One member of the task force dissented from the recommendation. The dissent focused on the failure of the task force to estimate the full cost of the Smarter Balanced tests—and particularly the tech costs, which the dissent argued were likely to be “significant and ongoing.” “The Smarter Balanced Assessments divert more time and money from instruction than necessary for accountability purposes,” the dissent concluded. The dissent appears on page 22 of the task force report.

The task force report also included a letter from our own David Dude, writing on behalf of the technology directors of the Urban Education Network of Iowa, raising concerns about the technology costs of any statewide assessment that would require computerized testing. The letter stated that “The UEN technology directors believe it is critical that the state quantify the costs associated with delivery of a technology-based assessment.” The letter described various elements of those costs as likely to be “significant” and “extensive,” as likely to “come at the cost of support to other systems,” and as including “costs at both the state and district level.” His letter appears at page 35 of the task force report.

The act creating the task force required the state Board to “submit to the general assembly recommendations the state board deems appropriate for modifications of assessments of student progress.” Iowa Code 256.7(21)(b)(4). The act also required the state to continue to use the Iowa Assessments (or a successor test produced by the same provider) in the meantime. As a result, after the task force announced its recommendation, the State Board and the state Department of Education lobbied the legislature to pass a bill designating Smarter Balanced as the required assessment. The legislature did not enact the bill, however.

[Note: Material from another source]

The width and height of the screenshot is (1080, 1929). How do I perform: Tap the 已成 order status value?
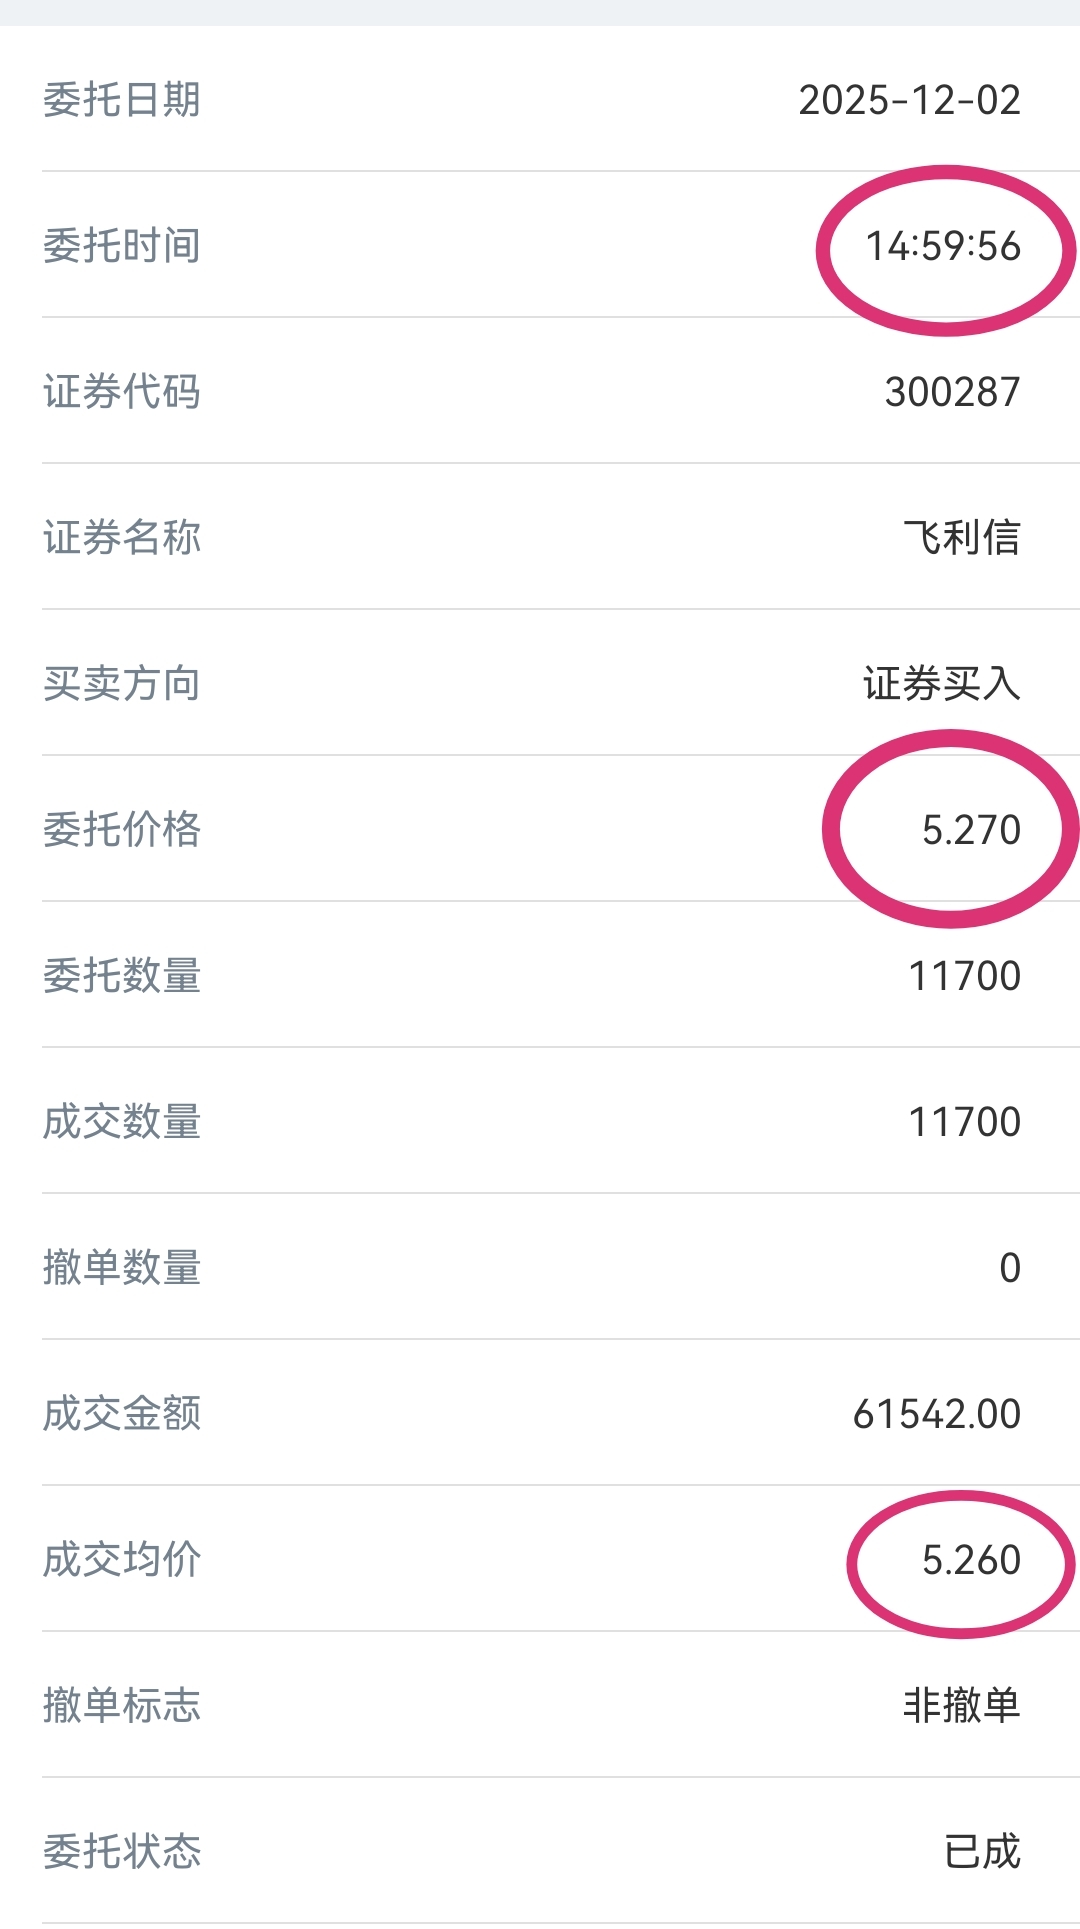coord(982,1852)
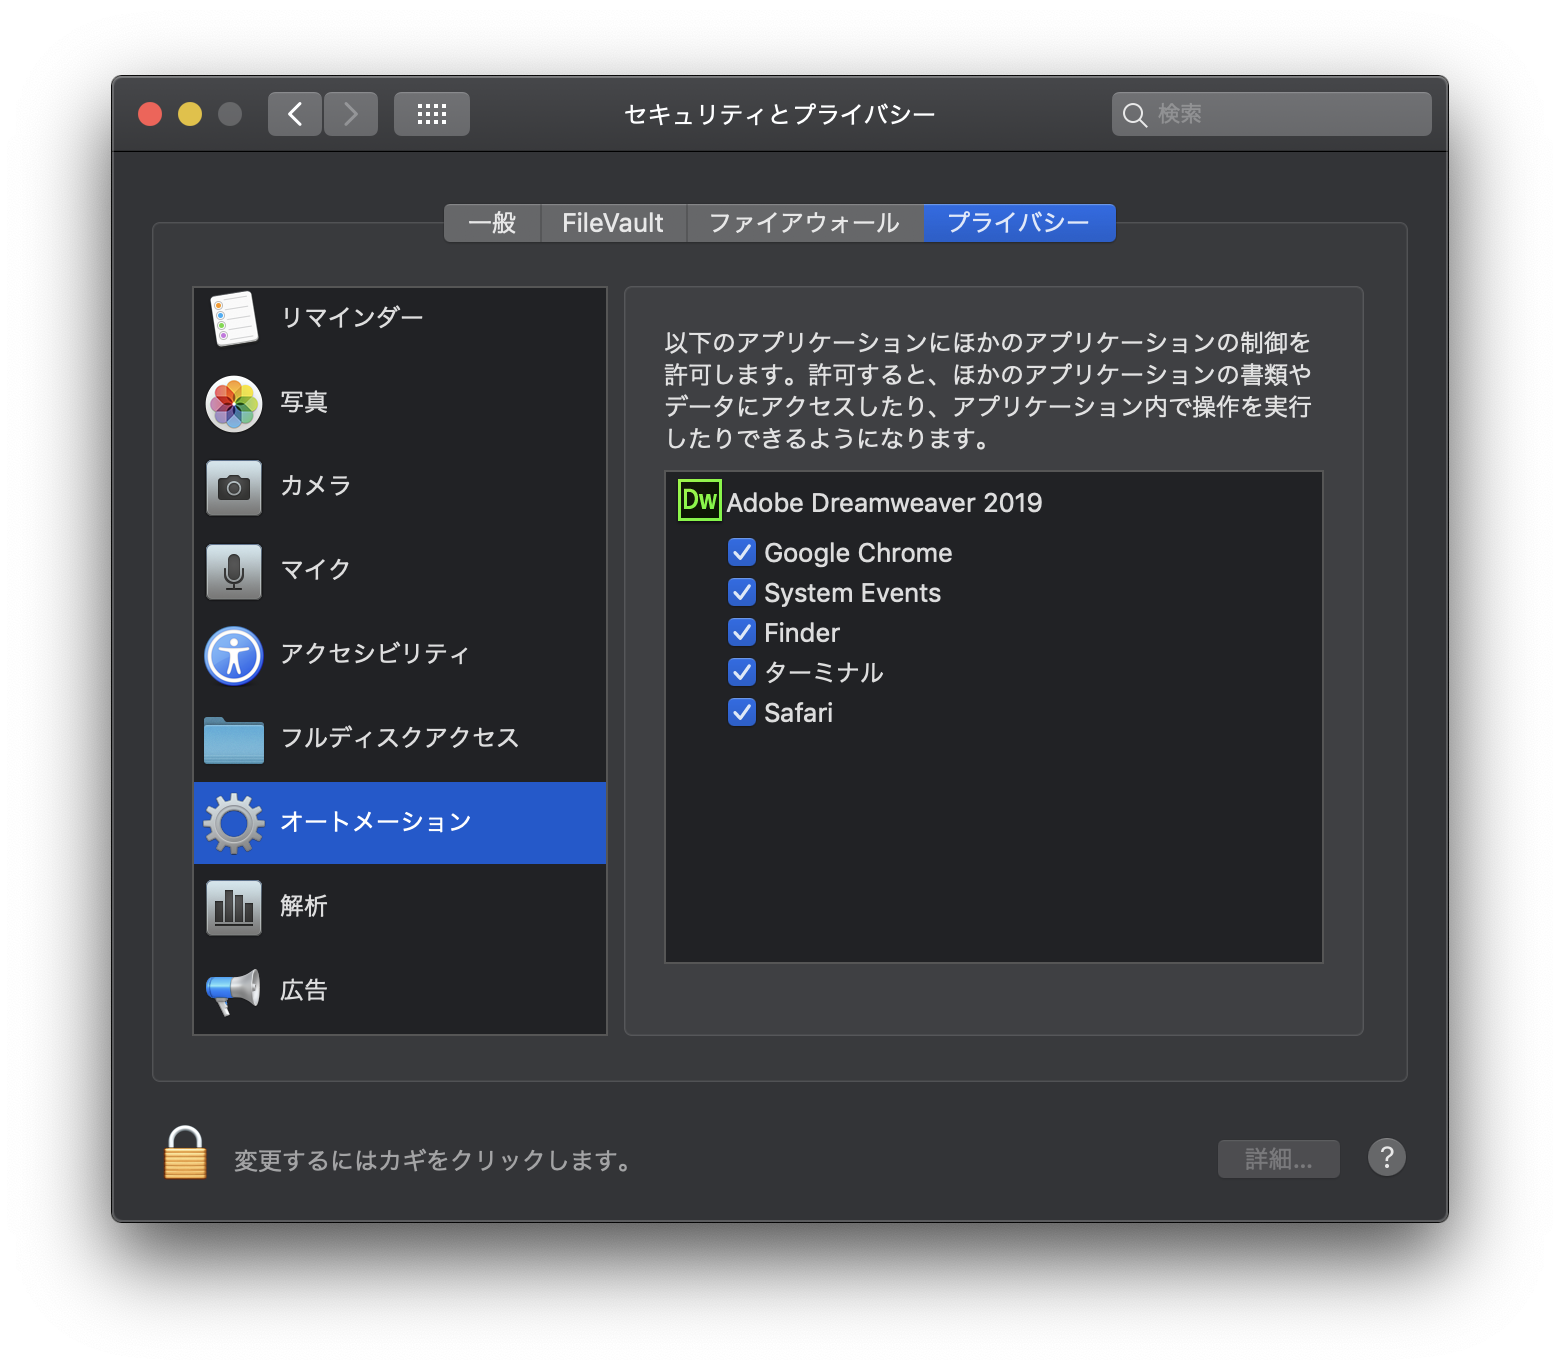Toggle the ターミナル checkbox

coord(742,672)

Now the State Board has decided that it has the authority to require the new tests even without legislative approval, via the administrative rule-making process. It’s revealing that the State Board did not take that position until after it failed to persuade the legislature to adopt Smarter Balanced. Given that the act that created the task force explicitly required the State Board to submit recommendations to the legislature, the State Board’s decision to proceed without legislative approval is legally questionable.

Other states’ experiences with Smarter Balanced have not been encouraging. In California, school districts sued the state for reimbursement of the costs of implementing Smarter Balanced, seeking over $100 per student (above and beyond the approximately $250 per student that the state had already given the districts to implement the Common Core). (To the best of my knowledge, that suit is ongoing.) Several states have had serious tech difficulties when administering the tests. (You can read about some of them here and here.) Since 2012, the number of member states in the Smarter Balanced Consortium has declined from 27 to 19.

As you may already know, I’m a skeptic about the increasing reliance on standardized testing to drive educational practices. But you don’t have to be an opponent of standardized testing to be concerned about the very high cost of the Smarter Balanced tests, about the lack of information about just how high that cost might go, and about the lack of discussion about what will get sacrificed to pay for them. If the time does come when the cost of these tests forces additional cuts at the district level, or when our tech limitations cause us problems in running the tests, I want to be able to say that we at least tried to urge the State Board not to impose these tests.

Thanks for considering this issue. If you’re looking for further information about some these issues, Karen Woltman, the task force’s dissenting member, has written extensively about the Smarter Balanced Assessments on her blog, Education in Iowa.